▶ ACTION ITEM
Copy out every line of the listing below without changes, but leave out the pictures.
-------------------------
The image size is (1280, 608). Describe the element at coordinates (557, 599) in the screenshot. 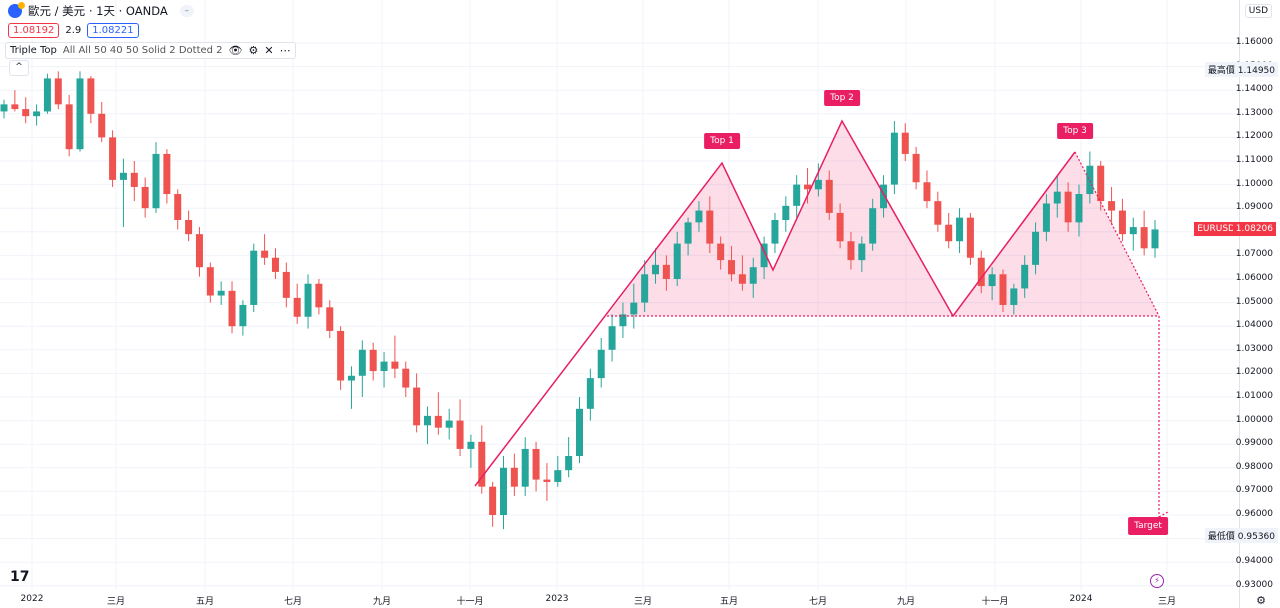

I see `time-tick-label: 2023` at that location.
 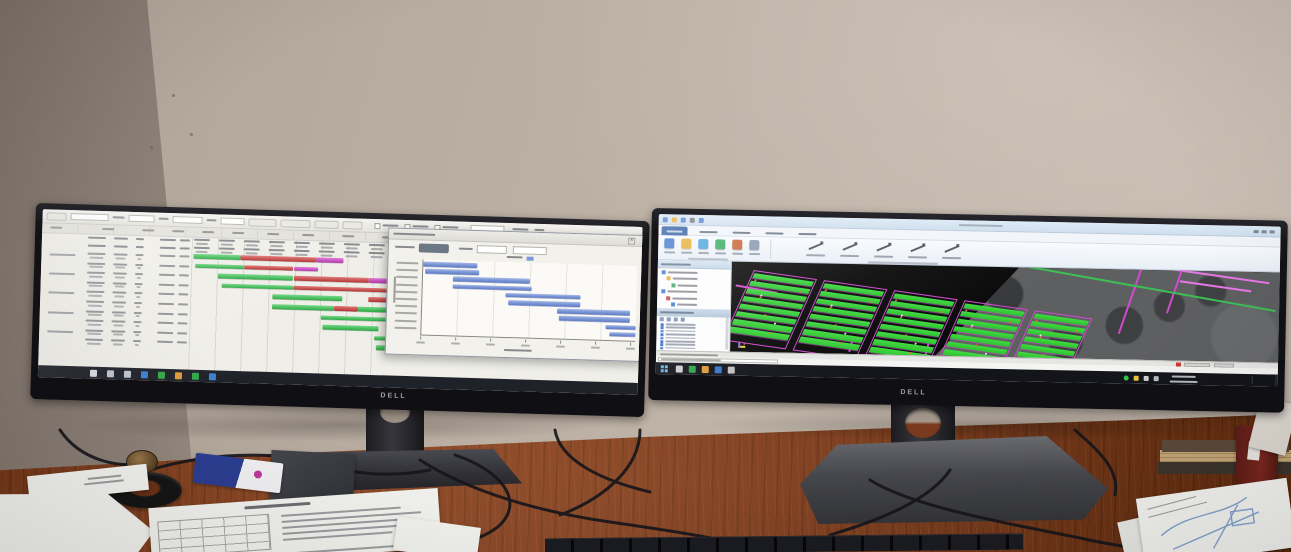 I want to click on plan-bar, so click(x=622, y=334).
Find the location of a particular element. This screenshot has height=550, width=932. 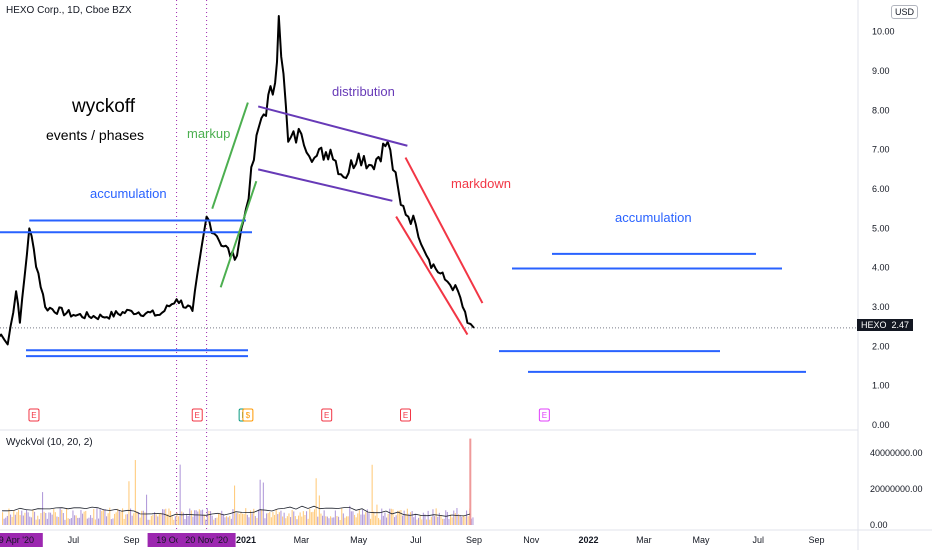

volume-indicator-title: WyckVol (10, 20, 2) is located at coordinates (50, 442).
-------------------------
▶ TASK OUTPUT
The image size is (1280, 608). Describe the element at coordinates (557, 599) in the screenshot. 

I see `time-tick-label: 2023` at that location.
  I want to click on plan-bar, so click(x=622, y=334).
Find the location of a particular element. This screenshot has height=550, width=932. 

volume-indicator-title: WyckVol (10, 20, 2) is located at coordinates (50, 442).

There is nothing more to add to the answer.